Quick test before you apply
- Open your PDF and try to select text line by line. If you cannot highlight a bullet, neither can the ATS.
- Copy all text into a plain Notepad file. If it reads in nonsense order, simplify layout.
- Run the posting through Resume Fit Checker - you get keyword overlap and gap list on top of formatting sanity.
Example: same content, different parse result
Harder to parse (two-column with skills sidebar):
[Skills sidebar] [Experience column]
Python · SQL Acme Corp - Analyst
Tableau · Excel • Built dashboards...
Easier to parse (single column):
Skills: Python, SQL, Tableau, Excel
Experience
Acme Corp - Data Analyst · 2023–Present
• Built self-serve dashboards in Tableau used by 40+ stakeholders...

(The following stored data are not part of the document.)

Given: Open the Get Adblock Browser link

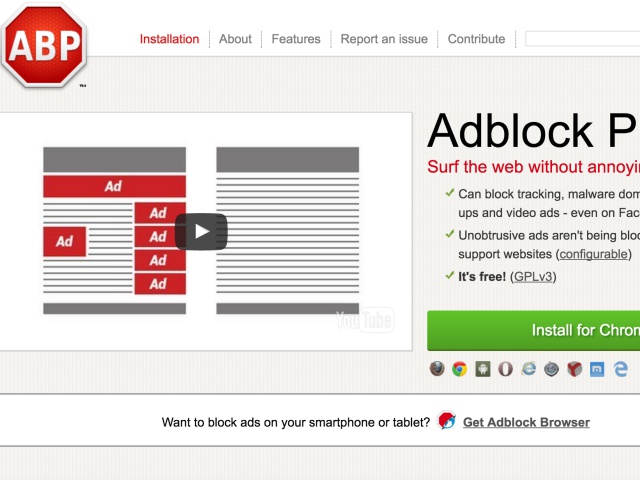Looking at the screenshot, I should coord(526,422).
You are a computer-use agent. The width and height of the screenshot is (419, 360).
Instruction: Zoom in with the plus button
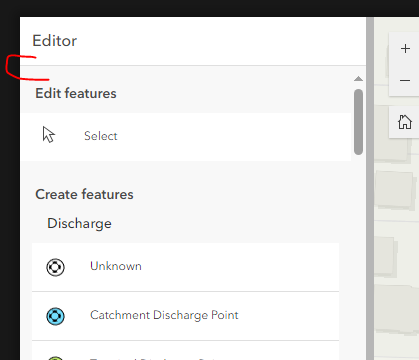(405, 49)
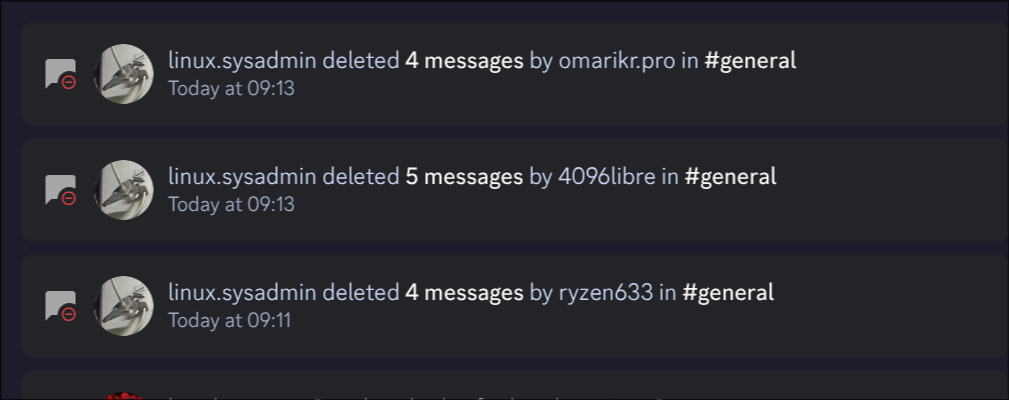Viewport: 1009px width, 400px height.
Task: Click message-delete icon on omarikr.pro entry
Action: tap(60, 74)
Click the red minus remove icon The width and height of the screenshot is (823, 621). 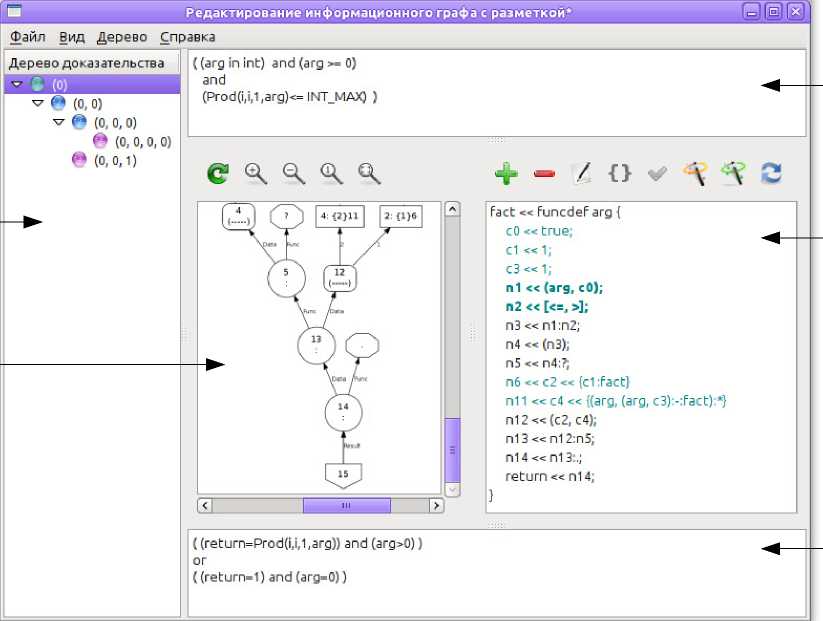tap(544, 174)
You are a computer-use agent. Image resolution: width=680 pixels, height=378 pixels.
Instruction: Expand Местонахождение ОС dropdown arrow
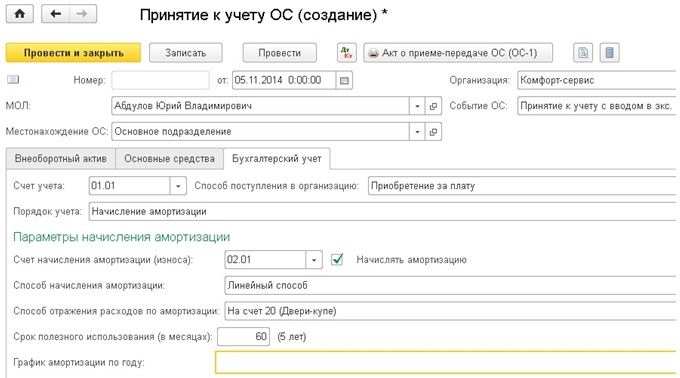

Same information. The second version survives upload.
What you do not need to do
- White-font keyword stuffing - recruiters see it; some systems flag it
- "ATS-optimized" templates sold as magic - simple beats gimmicky
- Stripping all design - generous whitespace and clear hierarchy still help humans
Pair formatting with substance
Keywords in a parseable layout still need proof in bullets. See Resume Keywords for ATS for a 15-minute keyword pass, and How to Write Resume Bullets That Get Read for turning duties into outcomes.
If the layout is clean but the score is borderline, run Resume Roast for blunt feedback on clarity and impact.
Checklist before upload
- Single column, standard headings
- Contact info in document body, selectable
- PDF exported from an editor (not a scan)
- Each must-have skill from the JD appears in at least one bullet
- Fit checked against the posting
Formatting gets you into the search results. Bullets get you the call.